Obviously, almost anything is more interesting to talk about than finances.
No doubt you’ll love evangelising about your products and services, your team, your company’s emerging culture or the new social media websites you created. A company’s finances are not usually what gets anyone overly excited; not even the founder.
Or as Tren Griffin, author of a popular 25IQ blog about business, technology and investing, once wrote: “They love products not term sheets.”
A company’s finances are not usually what gets anyone overly excited; not even the founder.
How to best get yourself up to speed with that all important subject when you lead a busy life?
Fortuitously, I recently came across a book that I believe will require only one focused weekend of reading to make you understand all important aspects of managing a technology start-up’s finances.
Enter “Financial Management for Technology Start-ups,” published a few months ago by Alnoor Bhimani, Professor of Management Accounting at the London School of Economics and Founding Director of “LSE Entrepreneurship”.
Whereas the title says the book is written for technology start-ups, I do believe other entrepreneurs will benefit almost as much from it.
Just to have said it right away, I get neither paid for this endorsement nor do I get invites to PR parties with dancing elves and free booze. I simply read the book and figured “here is something that a good number of my readers would probably find useful” (which is why you see only a few books recommended on my blog). Also, it was published by a niche publisher, so you are unlikely to read about it on billboard advertising.
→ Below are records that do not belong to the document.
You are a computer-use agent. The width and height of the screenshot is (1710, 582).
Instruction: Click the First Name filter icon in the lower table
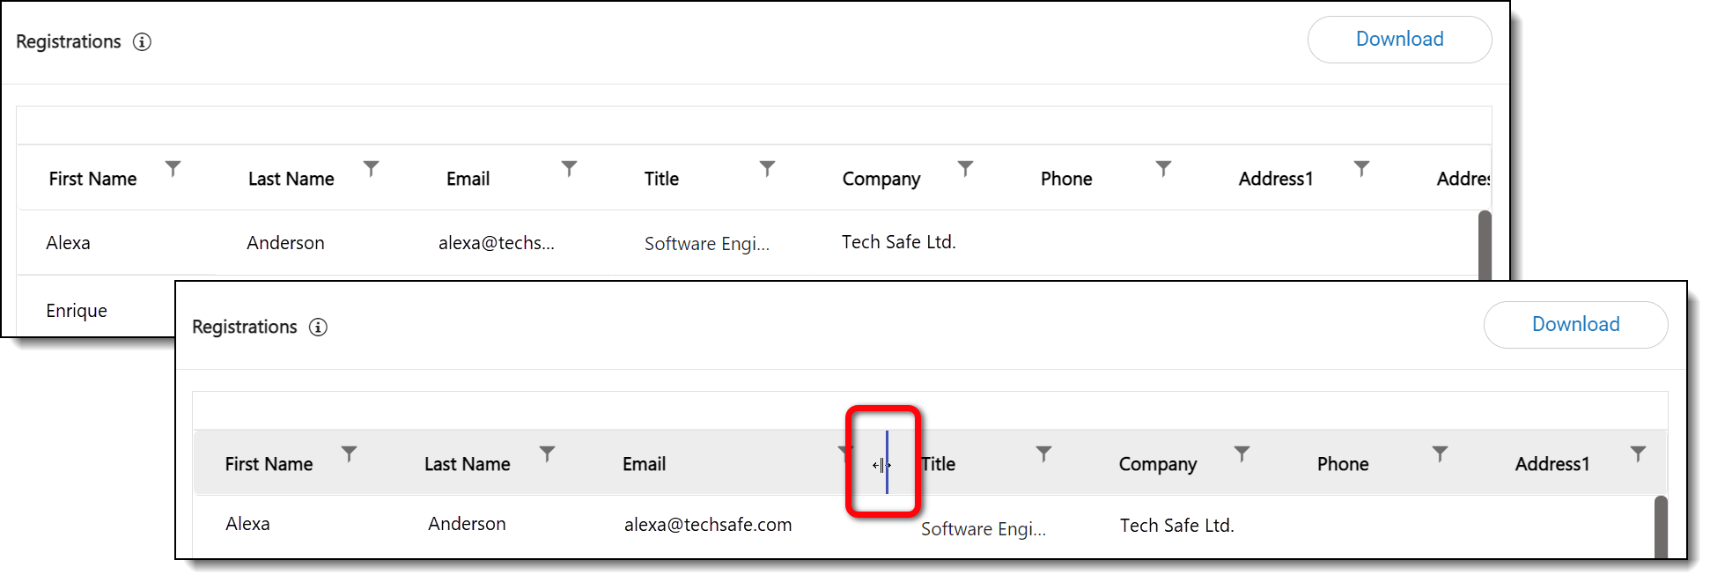(350, 453)
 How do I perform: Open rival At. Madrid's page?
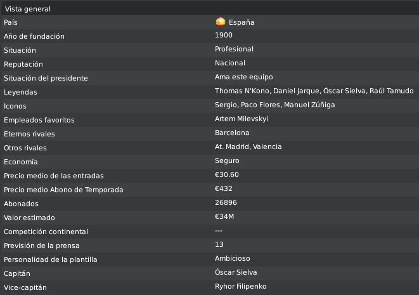pos(232,147)
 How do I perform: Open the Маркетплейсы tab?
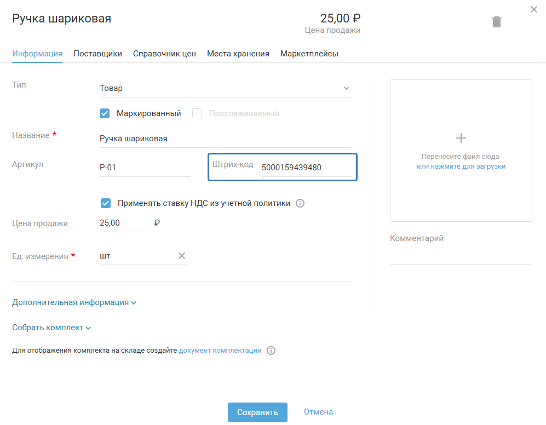309,54
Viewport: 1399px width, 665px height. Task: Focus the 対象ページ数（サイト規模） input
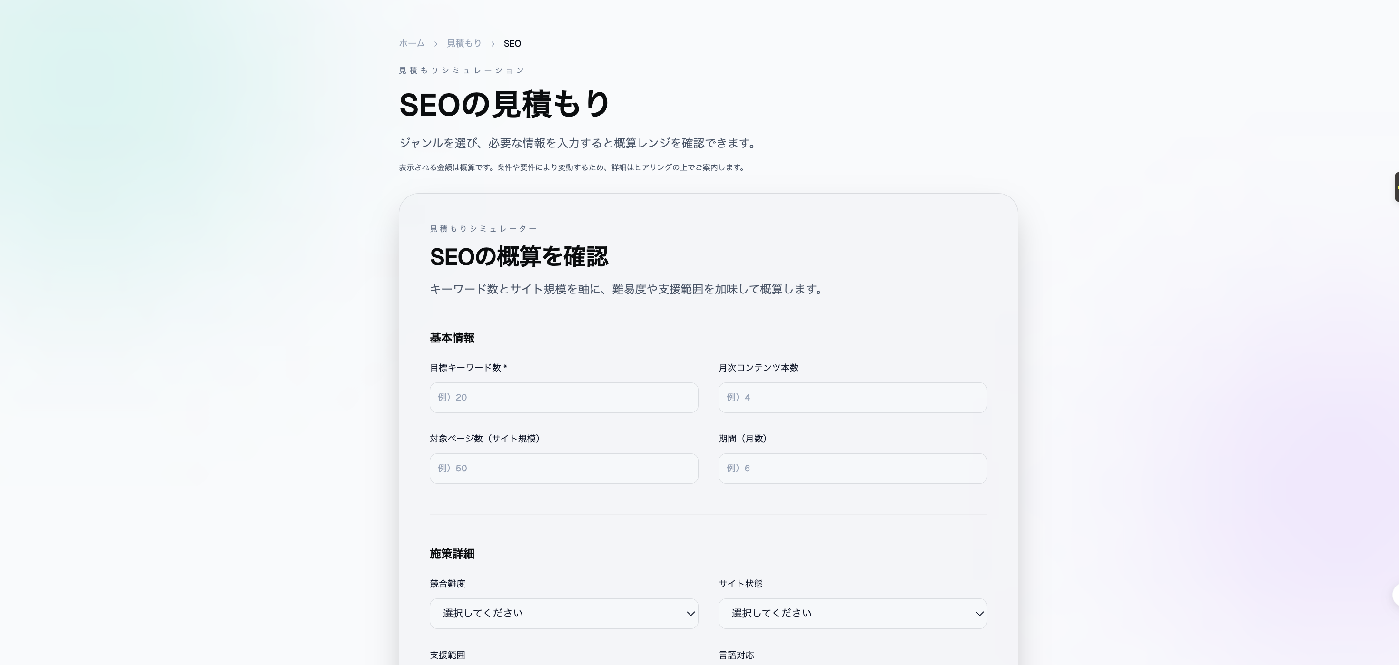pos(563,468)
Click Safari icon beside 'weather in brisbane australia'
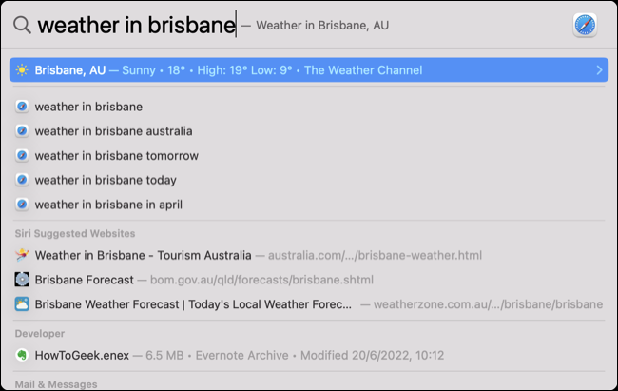This screenshot has width=618, height=391. click(22, 131)
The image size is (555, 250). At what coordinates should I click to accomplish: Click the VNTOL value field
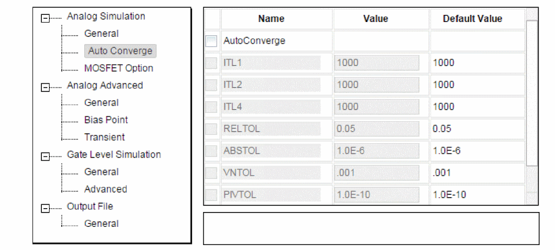pyautogui.click(x=377, y=173)
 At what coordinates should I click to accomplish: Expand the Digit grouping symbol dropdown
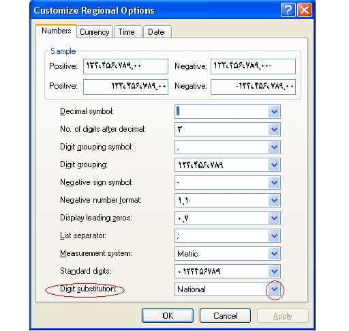tap(274, 147)
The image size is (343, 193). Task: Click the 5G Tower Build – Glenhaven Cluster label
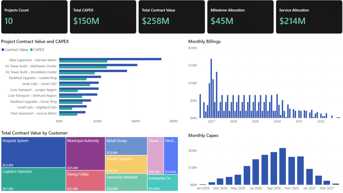point(31,66)
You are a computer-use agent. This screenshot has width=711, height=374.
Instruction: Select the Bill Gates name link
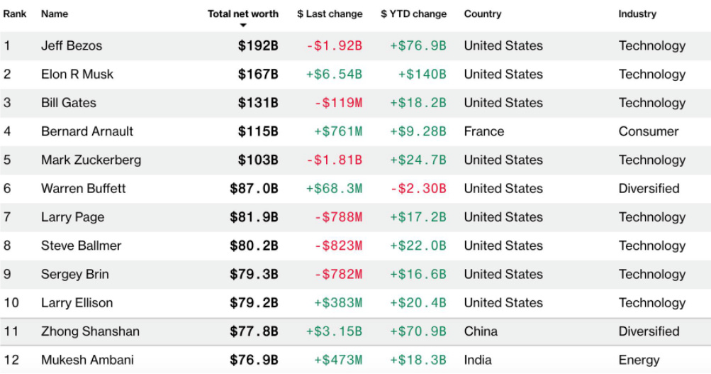(x=69, y=103)
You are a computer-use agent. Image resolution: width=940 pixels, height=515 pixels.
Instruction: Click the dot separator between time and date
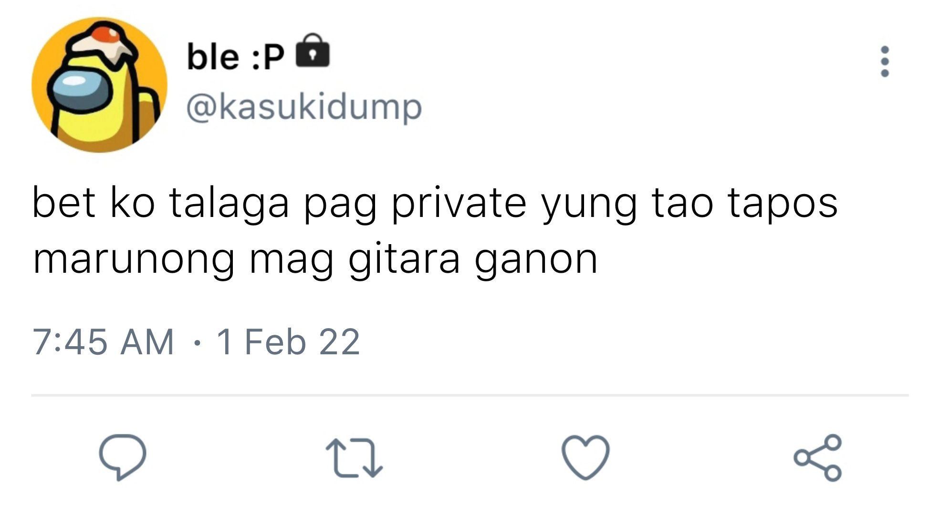(196, 342)
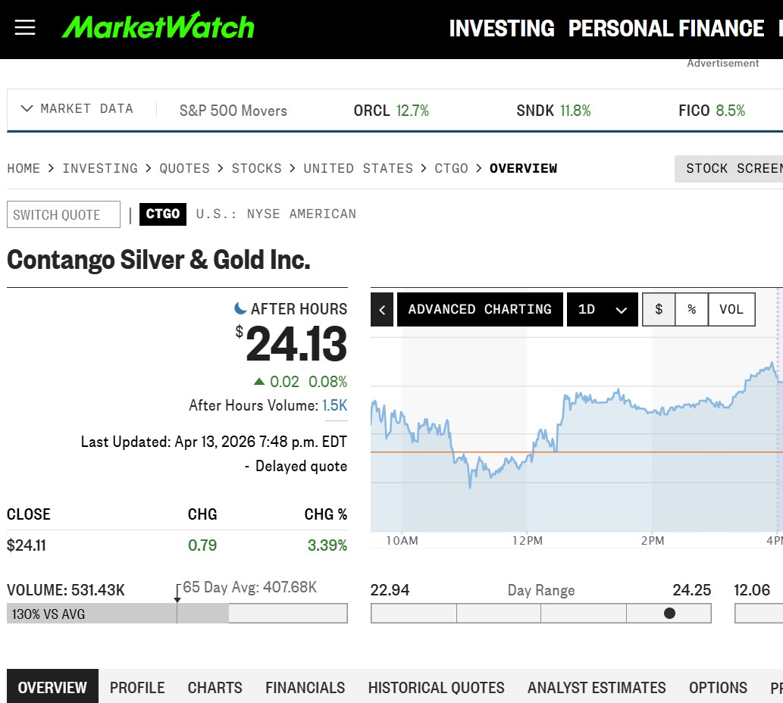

Why learn about financial management?
At the fundamental level, you’ll need to be financially literate to determine and manage the following central aspects of your business:
- Are you getting more money out of your business than you are putting in?
- Are you on the right track to achieve the (long-term) financial targets that you set in your mind?
- Are you using the fewest possible resources to generate the highest possible value?
- If you are considering to take outside investors onboard, are you in a position to satisfy the 1,001 demands that investors will inevitably make with regards to your management of the company’s finances? (Actually, it’s more like 10,001 demands, but I didn’t want to scare you off fundraising!)
I admire any book author who can make a complicated, broad subject accessible in the form of a 200-page book. Having read a lot of management books in my life, I’d like to second one of the testimonials written on the back of the book:
“A smart, jargonless book that shows how accounting numbers can be used
to propel a tech start-up to success.”
There are another 30 testimonials in the book, written by people from around the world. For what it’s worth, Amazon has four reviews, all of which are five stars.
If you count my experience as worth listening to, it’s the kind of book I wish someone had given me 20 years ago. I read it back to back because I enjoyed reading something that was clearly written for an audience that is:
- Time poor.
- “Doing it.”
- Determined to learn about a subject in a practical way.
If you count my experience as worth listening to, it’s the kind of book I wish someone had given me 20 years ago.
Also, I do think if you unplug everything and lock yourself away for a weekend (possibly a bank holiday weekend to have an extra day or two), you can use this book to get on top of the entire subject of managing your start-up. You’ll probably want to re-read it some other weekend and occasionally delve into it, but this book is clearly geared towards giving you a lot of practical knowledge within a short period of time.
Don’t procrastinate, do it now!
Not only have I have seen it so many times, it’s even something that I had to learn the hard way myself.
The reality is, by the time you are fundraising or negotiating a transaction, it’s too late to learn about these matters.
Founders are usually only willing to invest time into financial topics when they are fundraising or working on a transaction. During the rest of the time, however, they consider themselves to be too busy with seemingly more important things.
The reality is, by the time you are fundraising or negotiating a transaction, it’s too late to learn about these matters. You need to be ahead of things, which then also enables you to work strategically towards the fundraising or transaction so that you start off from a better negotiating position.
Take my word for it; it’s a good use of a founder’s time to spend a bit of time getting themselves up to speed about financial topics that will impact their business, including that all-important subject of fundraising. You’ll avoid having to learn a few lessons the hard way.
If you want to get this done without having to spend weeks or months in a classroom, I wholeheartedly recommend you invest GBP 25 ($25) for Bhimani’s book. Also, buy it from the publisher, rather than Amazon. Jeff Bezos is rich enough already!